■ Your assignment
Restate every record that follows, keeping it exact.

■ Collected data entries
::::

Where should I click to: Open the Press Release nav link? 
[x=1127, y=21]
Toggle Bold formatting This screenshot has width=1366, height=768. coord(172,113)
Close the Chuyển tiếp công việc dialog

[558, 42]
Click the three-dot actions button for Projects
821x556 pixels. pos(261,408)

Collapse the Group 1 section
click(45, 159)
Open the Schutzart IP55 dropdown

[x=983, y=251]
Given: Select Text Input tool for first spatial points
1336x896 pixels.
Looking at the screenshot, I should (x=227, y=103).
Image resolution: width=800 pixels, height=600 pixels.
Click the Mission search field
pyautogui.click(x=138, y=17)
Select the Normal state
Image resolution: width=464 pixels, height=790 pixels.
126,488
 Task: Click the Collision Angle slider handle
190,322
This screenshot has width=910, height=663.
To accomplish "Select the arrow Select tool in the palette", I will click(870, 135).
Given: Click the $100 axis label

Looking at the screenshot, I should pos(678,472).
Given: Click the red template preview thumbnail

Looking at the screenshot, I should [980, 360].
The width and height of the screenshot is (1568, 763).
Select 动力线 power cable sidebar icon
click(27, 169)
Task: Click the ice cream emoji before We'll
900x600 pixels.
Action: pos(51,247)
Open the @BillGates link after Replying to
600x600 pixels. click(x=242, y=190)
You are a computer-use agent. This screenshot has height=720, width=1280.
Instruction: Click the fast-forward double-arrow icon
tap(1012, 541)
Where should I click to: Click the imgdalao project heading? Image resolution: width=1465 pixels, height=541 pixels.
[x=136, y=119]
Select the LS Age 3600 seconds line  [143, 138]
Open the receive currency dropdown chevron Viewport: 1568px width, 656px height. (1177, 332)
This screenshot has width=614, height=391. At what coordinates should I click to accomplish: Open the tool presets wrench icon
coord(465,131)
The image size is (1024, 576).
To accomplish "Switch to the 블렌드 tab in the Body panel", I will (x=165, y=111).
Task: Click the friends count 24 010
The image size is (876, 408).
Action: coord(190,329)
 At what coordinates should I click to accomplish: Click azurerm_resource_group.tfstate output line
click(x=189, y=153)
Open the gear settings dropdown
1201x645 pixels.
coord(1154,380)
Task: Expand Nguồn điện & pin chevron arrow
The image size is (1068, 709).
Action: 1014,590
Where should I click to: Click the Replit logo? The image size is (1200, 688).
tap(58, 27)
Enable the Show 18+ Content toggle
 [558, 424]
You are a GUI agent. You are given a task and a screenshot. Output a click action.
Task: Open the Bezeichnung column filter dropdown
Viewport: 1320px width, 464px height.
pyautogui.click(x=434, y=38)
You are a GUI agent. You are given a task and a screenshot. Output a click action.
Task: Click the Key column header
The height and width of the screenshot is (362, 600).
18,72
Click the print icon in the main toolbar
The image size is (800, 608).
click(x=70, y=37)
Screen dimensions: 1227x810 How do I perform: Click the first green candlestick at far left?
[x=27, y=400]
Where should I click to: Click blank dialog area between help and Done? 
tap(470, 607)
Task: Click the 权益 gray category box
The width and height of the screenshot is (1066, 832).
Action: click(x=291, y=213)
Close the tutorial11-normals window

::::

■ Completed exercise
Where should I click to: Open the Press Release nav link? 
[x=1127, y=21]
Toggle Bold formatting This screenshot has width=1366, height=768. coord(172,113)
Close the Chuyển tiếp công việc dialog

[558, 42]
Click the three-dot actions button for Projects
821x556 pixels. pos(261,408)

Collapse the Group 1 section
click(45, 159)
Open the Schutzart IP55 dropdown

[x=983, y=251]
Given: Select Text Input tool for first spatial points
1336x896 pixels.
Looking at the screenshot, I should (x=227, y=103).
Image resolution: width=800 pixels, height=600 pixels.
Click the Mission search field
pyautogui.click(x=138, y=17)
Select the Normal state
Image resolution: width=464 pixels, height=790 pixels.
126,488
 Task: Click the Collision Angle slider handle
190,322
This screenshot has width=910, height=663.
To accomplish "Select the arrow Select tool in the palette", I will click(870, 135).
Given: Click the $100 axis label

Looking at the screenshot, I should pos(678,472).
Given: Click the red template preview thumbnail

Looking at the screenshot, I should [980, 360].
The width and height of the screenshot is (1568, 763).
Select 动力线 power cable sidebar icon
click(27, 169)
Task: Click the ice cream emoji before We'll
900x600 pixels.
Action: pos(51,247)
Open the @BillGates link after Replying to
600x600 pixels. click(x=242, y=190)
You are a computer-use agent. This screenshot has height=720, width=1280.
Instruction: Click the fast-forward double-arrow icon
tap(1012, 541)
Where should I click to: Click the imgdalao project heading? Image resolution: width=1465 pixels, height=541 pixels.
[x=136, y=119]
Select the LS Age 3600 seconds line  [143, 138]
Open the receive currency dropdown chevron Viewport: 1568px width, 656px height. (1177, 332)
This screenshot has width=614, height=391. At what coordinates should I click to accomplish: Open the tool presets wrench icon
coord(465,131)
The image size is (1024, 576).
To accomplish "Switch to the 블렌드 tab in the Body panel", I will (x=165, y=111).
Task: Click the friends count 24 010
The image size is (876, 408).
Action: coord(190,329)
 At what coordinates should I click to accomplish: Click azurerm_resource_group.tfstate output line
click(x=189, y=153)
Open the gear settings dropdown
1201x645 pixels.
coord(1154,380)
Task: Expand Nguồn điện & pin chevron arrow
The image size is (1068, 709).
Action: 1014,590
Where should I click to: Click the Replit logo? The image size is (1200, 688).
tap(58, 27)
Enable the Show 18+ Content toggle
 [558, 424]
You are a GUI agent. You are given a task and a screenshot. Output a click action.
Task: Open the Bezeichnung column filter dropdown
Viewport: 1320px width, 464px height.
pyautogui.click(x=434, y=38)
You are a GUI agent. You are given a task and a screenshot. Output a click action.
Task: Click the Key column header
The height and width of the screenshot is (362, 600).
18,72
Click the print icon in the main toolbar
The image size is (800, 608).
click(x=70, y=37)
Screen dimensions: 1227x810 How do I perform: Click the first green candlestick at far left?
[x=27, y=400]
Where should I click to: Click blank dialog area between help and Done? 
tap(470, 607)
Task: Click the 权益 gray category box
The width and height of the screenshot is (1066, 832).
Action: click(x=291, y=213)
Close the tutorial11-normals window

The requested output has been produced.